Given the functions that collagen performs in our organism, some call it informally “the glue of our body.” But it is a protein that does much more than provide resistance to tissues, since it also helps to make them more elastic, to filter certain substances and to hold all their parts.
As mentioned in the first paragraph, collagen is a protein that can be synthesized by animal organisms; we must add, however, that this occurs exclusively in this realm, as plants cannot. On the other hand, the consumption of certain vegetables and substances of natural origin can stimulate your production, something millions of people do every day in search of a more youthful appearance.

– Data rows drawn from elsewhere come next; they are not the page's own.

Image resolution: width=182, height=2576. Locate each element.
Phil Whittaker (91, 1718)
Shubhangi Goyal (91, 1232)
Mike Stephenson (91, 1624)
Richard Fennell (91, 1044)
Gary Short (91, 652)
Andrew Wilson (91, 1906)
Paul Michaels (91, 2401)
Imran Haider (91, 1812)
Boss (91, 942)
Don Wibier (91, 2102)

Precisely, a diet in which certain components abound can promote the production of collagen by our body, and in this group we find the following:
* foods high in vitamin C, such as lemon, orange, pineapple, grapefruit, mango, melon, and kiwi, as well as certain vegetables such as cabbage and Brussels sprouts;
* vegetables such as collard greens, cabbage, endive, cabbage, spinach, eggplant, and cauliflower;
* food with amino acids, rich in proline and lysine, two substances that we find in oily fish, lean meats, egg whites and milk;
* red fruits, since their lycopene content has an antioxidant action and collaborates with the generation of collagen. This group includes tomatoes, beets, bell peppers, strawberries, raspberries, cherries, and watermelon;
* nuts, which have many Benefits apart from this. It is recommended to eat pine nuts, walnuts, hazelnuts, chestnuts, cashews, pumpkin seeds, pistachios, almonds and sunflower seeds;
* vegetable oil from seeds (either soy or sunflower), green leafy vegetables, shellfish and oily fish, among other foods with polyunsaturated fatty acids;
* foods that contain genistein, another of the substances capable of stimulating collagen production. The drink Soy is one of the most outstanding examples of this group.
There are different types of collagen according to their molecular composition: from the type I collagen until the type XXI collagen. The presence of these collagens is spread over different areas of the body.
It should be noted that with collagen the jelly. This semi-solid consistency product at room temperature is produced with collagen obtained from connective tissue. Collagen is boiled in Water and then, as it cools, it acquires the typical consistency of gelatin.
Due to its high protein value, gelatin is a food that is recommended in many subsistence allowance. The dessert jelly, flavored and flavored with fruit, it is popular in many countries.